Knott blew a raspberry.

There was a knock on the door and Peter’s mother poked her head into the room. “Peter, love,” she said. “Can I have a word with you a minute?”

“Yes, Mam,” said Peter. He got up and went to the door. As he went, I heard through the door his mother say, “I’m just making a drink and I wanted to know who’s for tea and who’s for—”

The door closed.

I got up and said, “Just going upstairs.”

That was where the toilet was.

I closed the door behind me. The coolness of the hall made me feel a bit better but there were still beads of sweat on my forehead.

I began to climb the stairs. At the end of the hall the kitchen door was open. I could hear cups and saucers being rattled. Mrs. Knott was talking to Peter.
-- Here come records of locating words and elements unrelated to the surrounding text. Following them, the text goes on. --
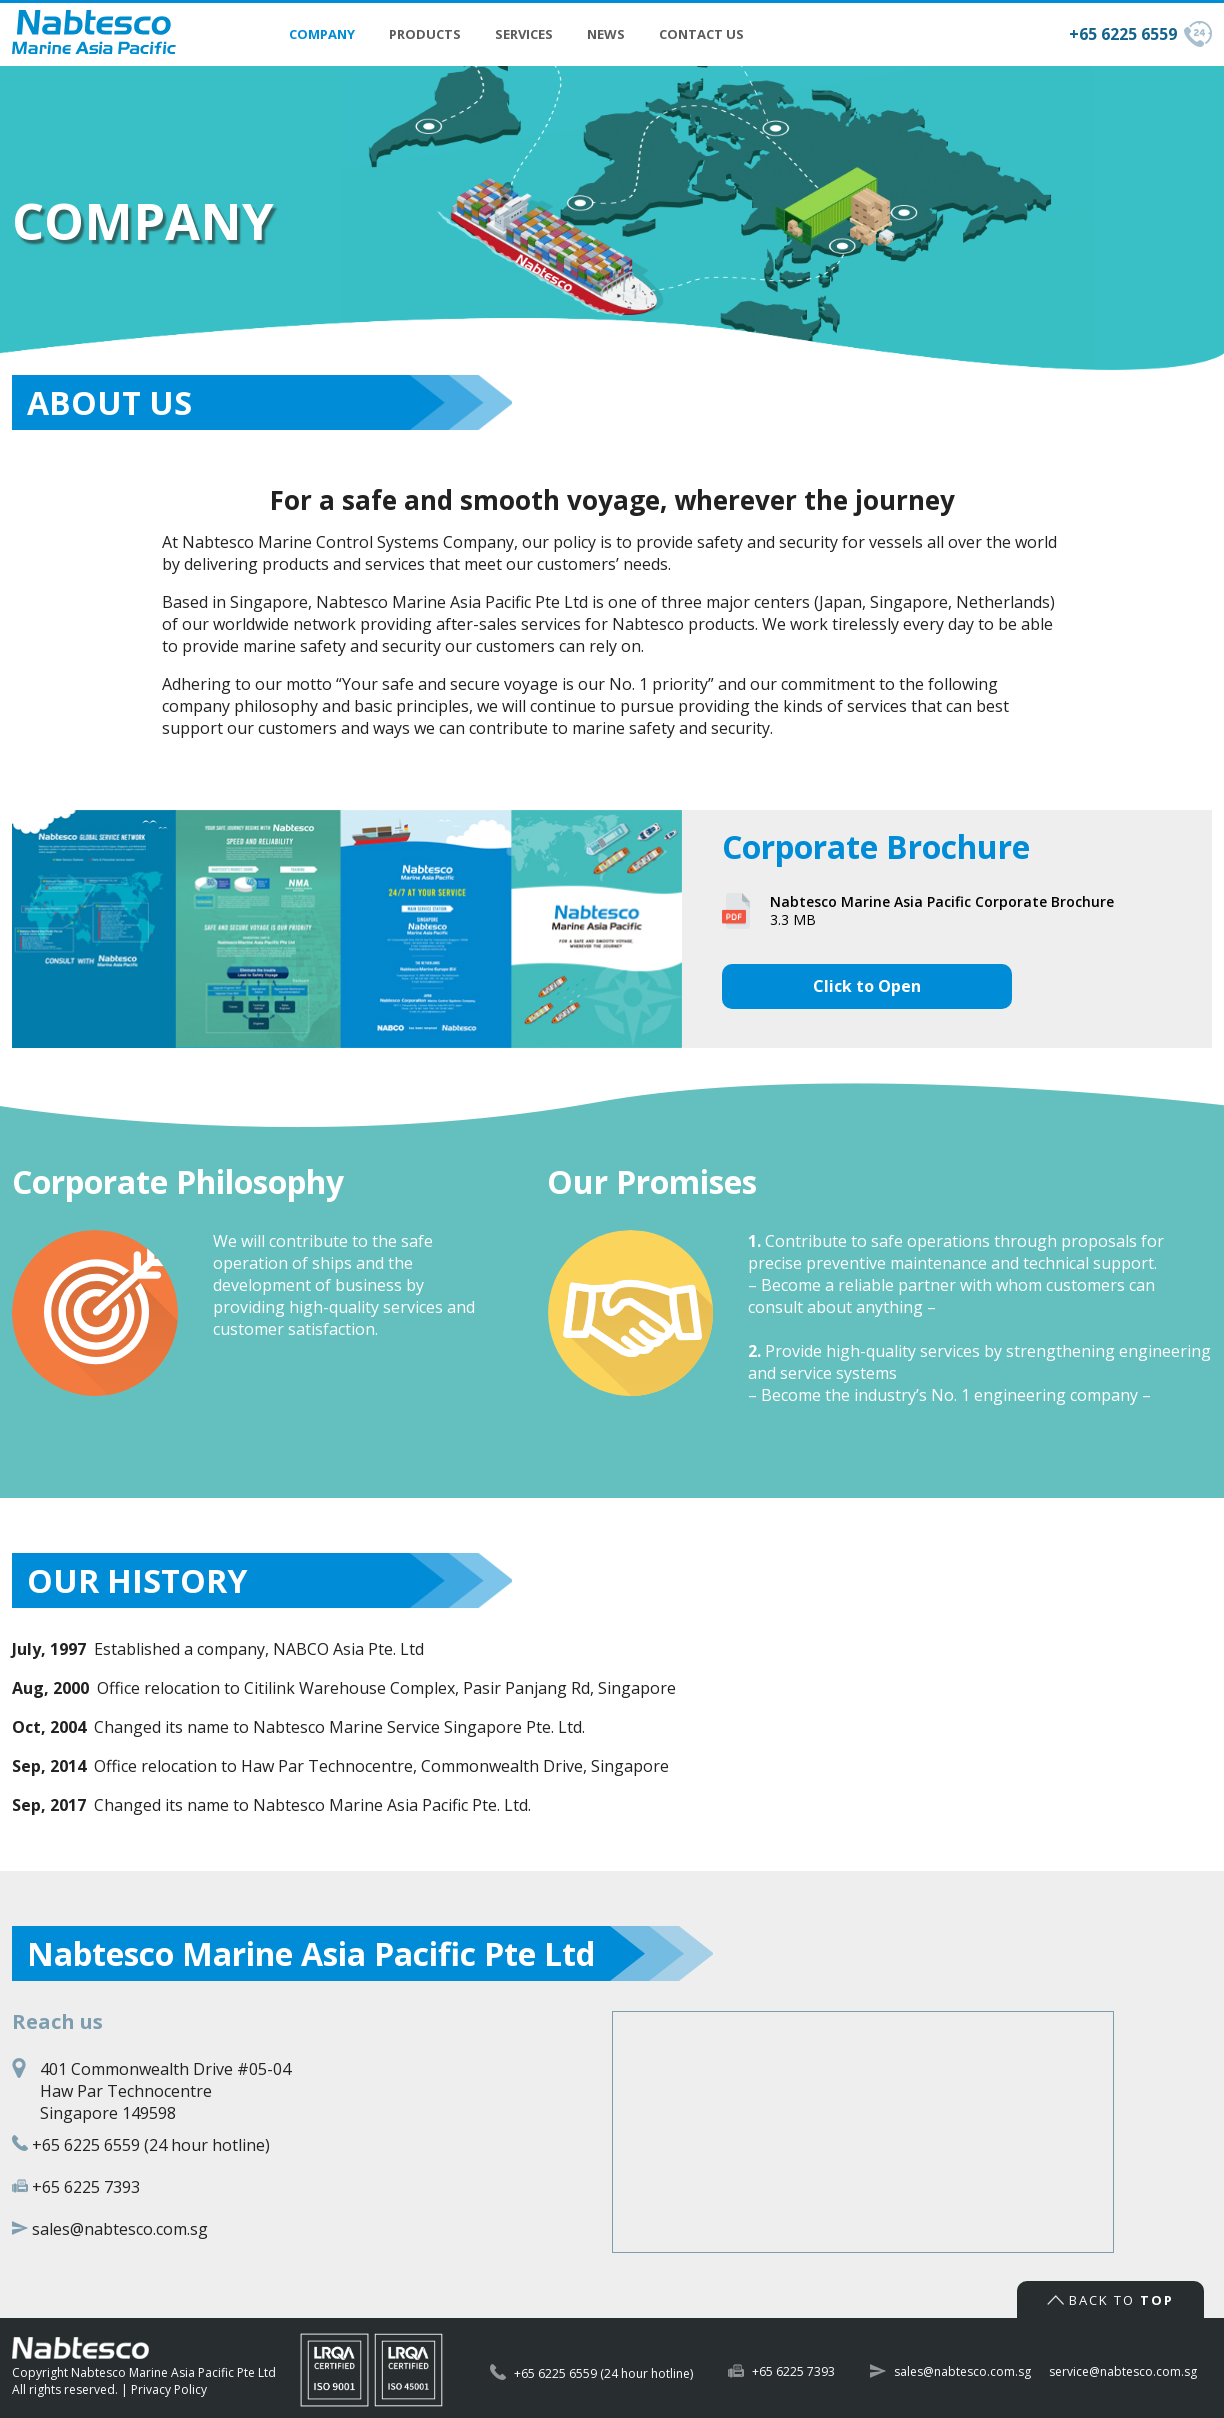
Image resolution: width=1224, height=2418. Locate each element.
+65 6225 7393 (86, 2187)
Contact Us (701, 34)
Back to (1110, 2300)
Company (322, 34)
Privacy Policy (169, 2389)
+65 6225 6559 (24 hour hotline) (151, 2145)
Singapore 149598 (108, 2113)
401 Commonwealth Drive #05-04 (165, 2069)
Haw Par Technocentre (126, 2091)
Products (425, 34)
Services (524, 34)
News (606, 34)
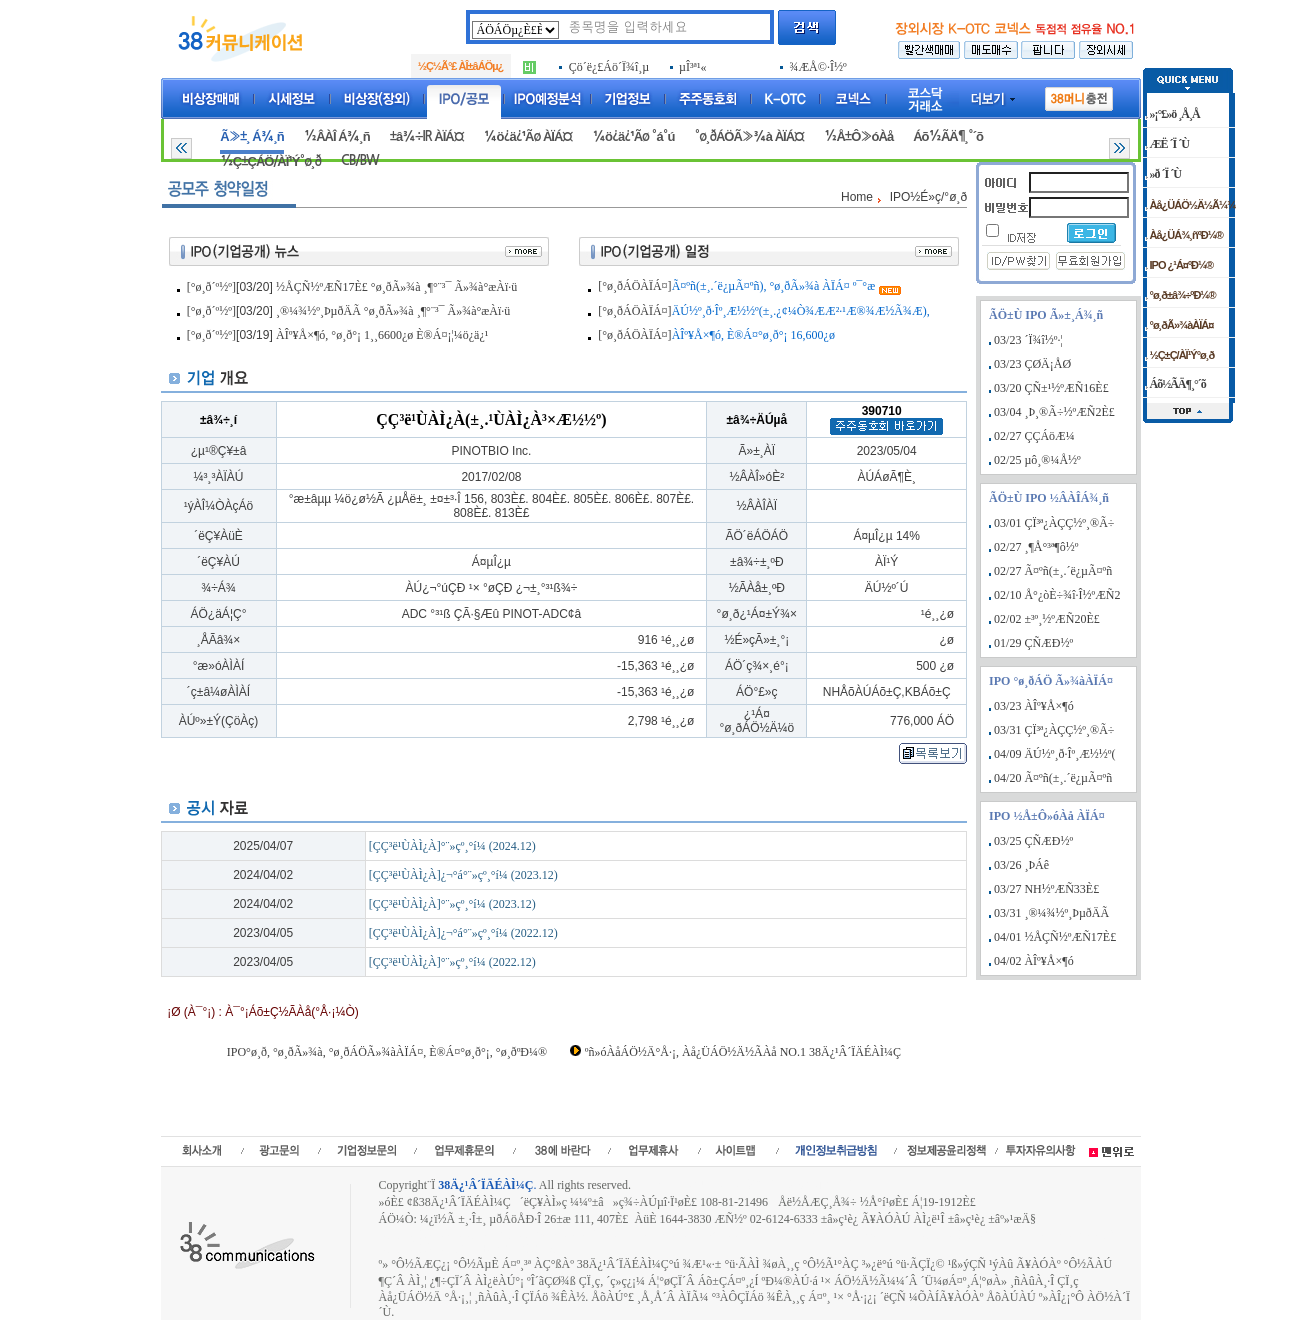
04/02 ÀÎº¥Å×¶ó (1034, 961)
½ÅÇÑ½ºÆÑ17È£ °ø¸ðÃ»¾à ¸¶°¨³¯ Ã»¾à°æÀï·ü (396, 287)
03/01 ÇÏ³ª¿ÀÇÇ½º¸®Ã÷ (1054, 523)
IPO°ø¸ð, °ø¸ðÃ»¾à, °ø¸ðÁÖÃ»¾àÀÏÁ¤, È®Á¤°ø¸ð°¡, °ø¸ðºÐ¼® (387, 1052)
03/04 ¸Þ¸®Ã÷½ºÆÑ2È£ (1054, 412)
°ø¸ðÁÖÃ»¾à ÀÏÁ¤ (749, 136)
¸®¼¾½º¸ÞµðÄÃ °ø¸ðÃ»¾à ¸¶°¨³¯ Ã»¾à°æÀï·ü (393, 311)
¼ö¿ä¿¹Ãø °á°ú (633, 136)
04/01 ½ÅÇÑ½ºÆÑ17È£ (1055, 937)
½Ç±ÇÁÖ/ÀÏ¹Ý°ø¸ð (270, 161)
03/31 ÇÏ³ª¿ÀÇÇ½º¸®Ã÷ (1054, 730)
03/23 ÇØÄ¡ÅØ (1032, 364)
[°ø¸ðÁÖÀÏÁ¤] (634, 286)
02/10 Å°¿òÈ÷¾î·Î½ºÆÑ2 (1057, 595)
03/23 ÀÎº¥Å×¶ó (1034, 706)
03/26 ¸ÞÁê (1021, 865)
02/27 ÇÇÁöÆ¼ (1034, 436)
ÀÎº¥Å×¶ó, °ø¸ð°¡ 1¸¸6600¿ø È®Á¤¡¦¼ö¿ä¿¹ (382, 335)
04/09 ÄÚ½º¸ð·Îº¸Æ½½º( (1054, 754)
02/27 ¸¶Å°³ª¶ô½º (1036, 547)
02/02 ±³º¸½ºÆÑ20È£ (1047, 619)
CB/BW (360, 160)
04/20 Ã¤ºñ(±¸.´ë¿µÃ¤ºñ (1053, 778)
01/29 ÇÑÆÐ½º (1033, 643)
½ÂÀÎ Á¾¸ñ (337, 136)
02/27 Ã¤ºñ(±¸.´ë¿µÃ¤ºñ (1053, 571)
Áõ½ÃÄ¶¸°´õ (948, 136)
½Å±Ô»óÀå (858, 136)
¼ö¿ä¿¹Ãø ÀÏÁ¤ (528, 136)
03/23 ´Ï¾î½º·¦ (1028, 340)
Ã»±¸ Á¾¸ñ (251, 136)
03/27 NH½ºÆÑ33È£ (1046, 889)
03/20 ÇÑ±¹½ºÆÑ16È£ (1051, 388)
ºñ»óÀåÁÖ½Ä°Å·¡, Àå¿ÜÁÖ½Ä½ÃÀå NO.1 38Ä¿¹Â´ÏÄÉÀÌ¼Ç (743, 1052)
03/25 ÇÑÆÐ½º (1033, 841)
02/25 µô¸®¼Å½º (1037, 460)
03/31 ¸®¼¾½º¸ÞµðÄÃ (1051, 913)
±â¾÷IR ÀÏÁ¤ (427, 136)
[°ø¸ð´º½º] (211, 287)
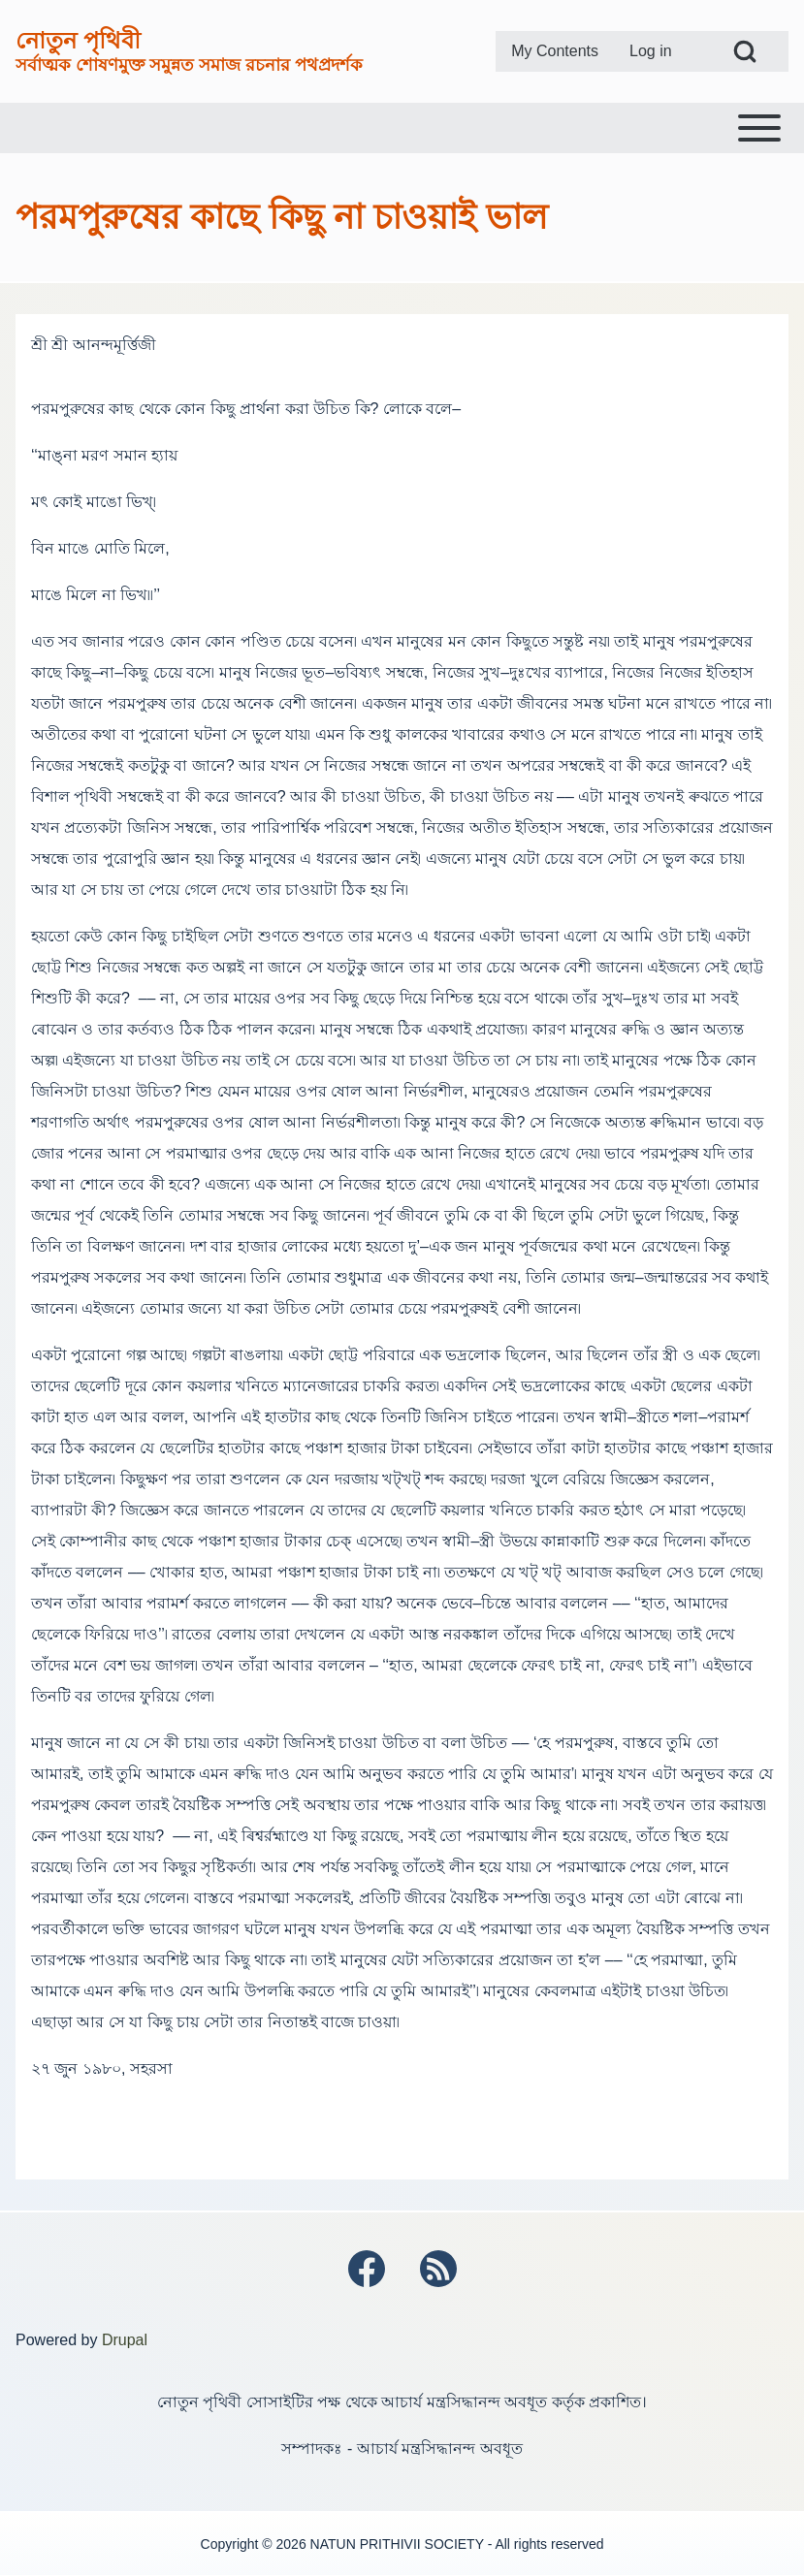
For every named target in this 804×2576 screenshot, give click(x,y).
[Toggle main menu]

“It’s not that I mind,” she said, “but you do spoil yourself sometimes. I mean, you didn’t really need to ask him to come. It’s not as though you’re great pals. And his mother. She just loves seeing people dragged down. She was always jealous of me, you know, when we lived down the Crescent. Oh, yes. Just because your dad wore a collar and could afford a car.”

I stopped on the stairs. Peter mumbled something in reply.

“And you must think about Susan. She might not like having to mix with that sort. I know her mother wouldn’t like it. I mean, you’ve got to better yourself, you’ve got to get on, and lads like Brian, well he’s all right the lad is, I’ve nothing against him, but lads like that’ll just hold you back. They’re no good to you. Now Alan and Tony, look at them. Totally different. They’re like you. They’ll be staying on at school and going on somewhere afterwards. College. Business. Good jobs. Those are the kind of people you’ll naturally be mixing with later on, when you’ve left the Brians of this world behind you. I was only talking to Alan’s mother the other day, she’s a lovely woman, saying how pleased I was that you and him had got friendly. Incidentally they’ve got a lovely house behind the shop. Have you ever been in?”